» GIVEN ENTRIES:
══════════

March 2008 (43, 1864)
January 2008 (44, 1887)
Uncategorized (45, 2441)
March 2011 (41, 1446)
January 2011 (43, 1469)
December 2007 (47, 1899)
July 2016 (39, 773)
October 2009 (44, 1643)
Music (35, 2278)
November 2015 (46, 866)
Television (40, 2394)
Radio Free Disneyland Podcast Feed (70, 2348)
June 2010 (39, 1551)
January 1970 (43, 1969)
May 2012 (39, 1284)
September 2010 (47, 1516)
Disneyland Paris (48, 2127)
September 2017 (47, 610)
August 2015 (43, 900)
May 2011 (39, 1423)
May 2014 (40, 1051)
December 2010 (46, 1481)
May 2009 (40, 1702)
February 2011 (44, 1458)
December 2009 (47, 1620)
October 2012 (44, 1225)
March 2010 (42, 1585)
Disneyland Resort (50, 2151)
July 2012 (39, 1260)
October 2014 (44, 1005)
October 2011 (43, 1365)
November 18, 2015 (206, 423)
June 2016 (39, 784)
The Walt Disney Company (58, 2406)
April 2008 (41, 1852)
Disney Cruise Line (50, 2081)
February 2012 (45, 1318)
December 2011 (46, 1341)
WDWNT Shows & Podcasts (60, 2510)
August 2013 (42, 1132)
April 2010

══════════

Rewrite every line of the material above, replacing each occurrence of "Disneyland" with "Magic Kingdom" and leaving all other text unchanged.

» THE RESPONSE:
March 2008 (43, 1864)
January 2008 (44, 1887)
Uncategorized (45, 2441)
March 2011 (41, 1446)
January 2011 (43, 1469)
December 2007 (47, 1899)
July 2016 (39, 773)
October 2009 (44, 1643)
Music (35, 2278)
November 2015 (46, 866)
Television (40, 2394)
Radio Free Magic Kingdom Podcast Feed (70, 2348)
June 2010 (39, 1551)
January 1970 (43, 1969)
May 2012 (39, 1284)
September 2010 (47, 1516)
Magic Kingdom Paris (48, 2127)
September 2017 (47, 610)
August 2015 (43, 900)
May 2011 (39, 1423)
May 2014 (40, 1051)
December 2010 (46, 1481)
May 2009 (40, 1702)
February 2011 (44, 1458)
December 2009 (47, 1620)
October 2012 (44, 1225)
March 2010 (42, 1585)
Magic Kingdom Resort (50, 2151)
July 2012 (39, 1260)
October 2014 (44, 1005)
October 2011 (43, 1365)
November 18, 2015 (206, 423)
June 2016 (39, 784)
The Walt Disney Company (58, 2406)
April 2008 (41, 1852)
Disney Cruise Line (50, 2081)
February 2012 (45, 1318)
December 2011 (46, 1341)
WDWNT Shows & Podcasts (60, 2510)
August 2013 (42, 1132)
April 2010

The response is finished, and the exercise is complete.